Since the release of DeepSeek-R1, there has been huge community interest in applying GRPO (Group Relative Policy Optimization) to reasoning models. However, large models like DeepSeek-R1 are very computationally expensive to train from scratch and so the open-source community has exploded with large numbers of proof of concepts and examples based on small models. TinyZero and Mini-R1 are examples showing that small 3b models can learn complex reasoning directly from scratch using GRPO.

It has also been shown that reasoning capabilities can be learned for smaller models by using filtered traces of larger models S1. This appears to have several advantages, firstly it is way cheaper than training a model like DeepSeek-R1 from scratch and secondly the smaller model is then cheaper to inference and can be used on far cheaper hardware than DeepSeek-R1 which requires an optimized datacentre deployment.

Unfortunately, distilled models suffer from some drawbacks. They do not seem to retain all the capabilities of their teacher models and have gaps in their capabilities. It has been proposed originally by DeepSeek that taking a reasoning model as a base and then applying further GRPO to it could yield good results.

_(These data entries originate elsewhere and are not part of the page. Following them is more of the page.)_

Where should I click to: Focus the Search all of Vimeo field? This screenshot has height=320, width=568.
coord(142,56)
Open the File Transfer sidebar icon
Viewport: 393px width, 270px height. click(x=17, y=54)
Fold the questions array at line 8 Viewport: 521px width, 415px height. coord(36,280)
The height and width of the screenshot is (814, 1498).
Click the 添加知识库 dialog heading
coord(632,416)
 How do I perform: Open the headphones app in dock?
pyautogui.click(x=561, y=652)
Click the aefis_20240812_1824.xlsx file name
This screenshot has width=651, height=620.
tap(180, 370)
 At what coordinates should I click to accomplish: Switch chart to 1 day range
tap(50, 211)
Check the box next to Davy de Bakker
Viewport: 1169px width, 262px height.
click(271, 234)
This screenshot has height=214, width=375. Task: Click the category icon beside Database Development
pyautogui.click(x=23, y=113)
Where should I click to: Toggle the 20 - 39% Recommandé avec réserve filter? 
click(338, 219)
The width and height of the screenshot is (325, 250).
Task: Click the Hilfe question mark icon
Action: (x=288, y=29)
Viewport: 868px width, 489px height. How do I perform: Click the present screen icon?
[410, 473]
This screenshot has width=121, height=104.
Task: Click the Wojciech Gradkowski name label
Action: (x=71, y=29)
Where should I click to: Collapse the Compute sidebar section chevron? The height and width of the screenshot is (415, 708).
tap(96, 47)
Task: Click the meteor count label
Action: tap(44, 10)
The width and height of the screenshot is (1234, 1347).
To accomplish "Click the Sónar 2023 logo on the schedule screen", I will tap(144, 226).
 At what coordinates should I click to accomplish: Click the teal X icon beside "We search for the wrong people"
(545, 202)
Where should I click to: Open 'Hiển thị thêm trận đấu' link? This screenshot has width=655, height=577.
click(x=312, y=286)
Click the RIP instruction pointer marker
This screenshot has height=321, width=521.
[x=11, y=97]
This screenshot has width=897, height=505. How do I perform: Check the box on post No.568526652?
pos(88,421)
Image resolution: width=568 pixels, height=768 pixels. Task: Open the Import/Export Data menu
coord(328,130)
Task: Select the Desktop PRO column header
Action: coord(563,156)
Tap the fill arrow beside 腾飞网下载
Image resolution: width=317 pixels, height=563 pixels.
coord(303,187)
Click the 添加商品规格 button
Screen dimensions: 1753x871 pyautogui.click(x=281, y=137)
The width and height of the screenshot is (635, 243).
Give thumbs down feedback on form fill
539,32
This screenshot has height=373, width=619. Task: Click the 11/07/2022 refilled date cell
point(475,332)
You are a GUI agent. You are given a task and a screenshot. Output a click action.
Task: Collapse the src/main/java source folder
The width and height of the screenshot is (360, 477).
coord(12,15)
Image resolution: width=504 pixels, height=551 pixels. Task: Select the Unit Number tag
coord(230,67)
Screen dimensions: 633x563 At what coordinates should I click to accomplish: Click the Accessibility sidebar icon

In this article, I will share my experience of using GRPO to enhance the reasoning capabilities of DeepSeek-R1-Distill-Qwen-1.5B on a toy problem to demonstrate it is not just possible to enhance existing performance DeepScaleR but that it is possible to teach it new reasoning domains as well, to some extent.

Toy Reasoning

The countdown problem, popularized by TinyZero, is an excellent toy problem to study. Here's why:

Not Too Difficult: It strikes a balance between being challenging enough to test reasoning skills and being solvable by smaller models.
Distinct from Traditional Math: It deviates from standard math problems, making it a valuable tool for assessing a model's ability to generalize and adapt.
Existing Projects: TinyZero and Mini-R1 already provide a baseline with detailed code and training costs. It would make sense to stick with this problem for enhancing a distill to provide a good base of comparison.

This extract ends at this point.